**DATASET RECORDS**

··········

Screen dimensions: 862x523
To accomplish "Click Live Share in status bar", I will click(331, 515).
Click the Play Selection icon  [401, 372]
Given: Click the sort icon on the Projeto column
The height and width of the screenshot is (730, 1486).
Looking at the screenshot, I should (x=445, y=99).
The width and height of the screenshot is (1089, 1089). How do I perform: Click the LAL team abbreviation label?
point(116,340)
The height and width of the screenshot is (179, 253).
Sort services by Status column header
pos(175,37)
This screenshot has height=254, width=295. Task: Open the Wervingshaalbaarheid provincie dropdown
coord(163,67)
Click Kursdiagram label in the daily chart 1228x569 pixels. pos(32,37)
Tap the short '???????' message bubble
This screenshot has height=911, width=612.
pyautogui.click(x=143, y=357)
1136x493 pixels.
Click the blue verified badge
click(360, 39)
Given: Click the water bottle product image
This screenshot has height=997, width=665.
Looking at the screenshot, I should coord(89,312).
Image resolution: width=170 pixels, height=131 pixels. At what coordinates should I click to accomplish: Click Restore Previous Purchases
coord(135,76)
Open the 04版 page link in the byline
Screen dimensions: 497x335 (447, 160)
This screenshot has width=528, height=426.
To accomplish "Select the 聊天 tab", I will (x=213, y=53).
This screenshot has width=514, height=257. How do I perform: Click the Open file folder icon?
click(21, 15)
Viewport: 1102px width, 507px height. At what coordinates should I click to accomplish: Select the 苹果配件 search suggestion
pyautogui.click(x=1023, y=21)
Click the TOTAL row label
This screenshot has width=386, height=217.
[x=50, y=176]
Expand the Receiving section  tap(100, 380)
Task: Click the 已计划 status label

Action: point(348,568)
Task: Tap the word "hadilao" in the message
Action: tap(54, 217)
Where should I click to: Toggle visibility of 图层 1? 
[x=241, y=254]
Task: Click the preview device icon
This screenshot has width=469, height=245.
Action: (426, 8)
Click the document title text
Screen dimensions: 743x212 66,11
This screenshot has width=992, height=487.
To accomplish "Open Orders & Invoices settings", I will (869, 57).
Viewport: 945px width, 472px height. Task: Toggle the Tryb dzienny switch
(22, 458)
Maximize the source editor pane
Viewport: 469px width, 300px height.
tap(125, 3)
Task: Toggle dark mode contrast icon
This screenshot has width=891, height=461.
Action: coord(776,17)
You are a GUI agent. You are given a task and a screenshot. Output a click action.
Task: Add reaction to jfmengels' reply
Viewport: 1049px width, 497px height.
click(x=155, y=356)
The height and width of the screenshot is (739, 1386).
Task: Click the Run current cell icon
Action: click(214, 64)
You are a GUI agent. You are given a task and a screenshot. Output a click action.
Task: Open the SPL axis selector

··········

**CHALLENGE**
Output the lines from the one containing "This screenshot has height=254, width=295." up to and including the one containing "Screen dimensions: 497x335 (447, 160)", reproducing each exactly.

**OUTPUT BELOW**
This screenshot has height=254, width=295. Task: Open the Wervingshaalbaarheid provincie dropdown
coord(163,67)
Click Kursdiagram label in the daily chart 1228x569 pixels. pos(32,37)
Tap the short '???????' message bubble
This screenshot has height=911, width=612.
pyautogui.click(x=143, y=357)
1136x493 pixels.
Click the blue verified badge
click(360, 39)
Given: Click the water bottle product image
This screenshot has height=997, width=665.
Looking at the screenshot, I should coord(89,312).
Image resolution: width=170 pixels, height=131 pixels. At what coordinates should I click to accomplish: Click Restore Previous Purchases
coord(135,76)
Open the 04版 page link in the byline
Screen dimensions: 497x335 (447, 160)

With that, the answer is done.